Seit Mitte der Neunzigerjahre ist das Thema im Bewusstsein einer größeren Öffentlichkeit.[….] Noch gilt: Wer Bischof ist, hat Recht
Lang ist die Liste der hochrangigen Kleriker, die nach einschlägigen Vorwürfen aus alters- oder gesundheitlichen Gründen ihr Amt aufgaben. Eher kurz ist die Liste der strafrechtlich verurteilten. Manche offenbarten sich gegenüber den Medien, der frühere Bischof von Brügge etwa gestand 2011 in einem Fernsehinterview den Missbrauch seiner beiden Neffen.
Die katholische Kirche ist ein streng geordnetes System. Bischöfe sind besonders berufen, Kardinäle besonders auserwählt. Es sind Exzellenzen und Eminenzen, Hochwürdigste Herren. [….]

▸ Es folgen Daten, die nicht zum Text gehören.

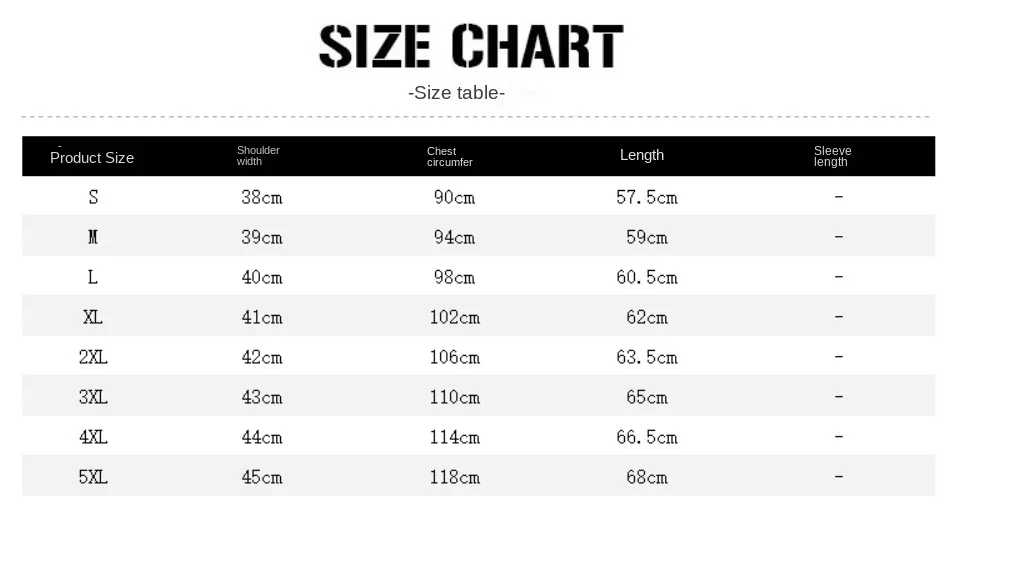Click the 114cm chest value

(x=454, y=437)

Wenn man jeden Priester, der einen kleinen Jungen missbraucht gleich ins Gefängnis steckt, würde das dem Vatikan nachhaltig die gute Laune verderben.

1 Kommentar:

  1. Es ist das "Der nette Herr Nachbar"-Syndrom. Viele Fürsprecher kennen den Beschuldigten persönlich und können sich es einfach nicht vorstellen, dass er (auch) so ist. Besonders die Sekte und ihre Vertreter sind ja in Diplomatie geschult. Die sind zu jedem nett, freundlich und zuvorkommend, insbesondere zu einflussreichen Menschen wie Politikern und Medienmogulen. That's the job. Darauf gründen sie ihren Status. Alle Welt hält sie für besonders.


    Niemand kann sich vorstellen, dass der Nachbar ein grausamer Mörder ist. Niemand kann sich vorstellen, dass der Stadtrat seine Tochter vergewaltigt. Niemand kann sich vorstellen, dass der Chefarzt ein alkoholabhängiger Tyrann ist. Doch so Typen gibt es, und man sieht es ihnen in der Regel nicht an. Schöne Grüße von Ted Bundy!

    Weil Menschen selbst diese Erfahrungen nie mit dieser Person und oft auch mit niemand anderem gemacht haben, können sie das einfach nicht realisieren. Das bekommen sie nicht zusammen, so unfassbar ist das. Doch wer selbst einmal Gewalt erlebt hat, denkt anders über seine Mitmenschen. Wer einmal hinter diesen Vorhang schauen musste, kann es sich vorstellen. Manche Menschen haben ein zweites Gesicht, dass sie gut zu verbergen wissen.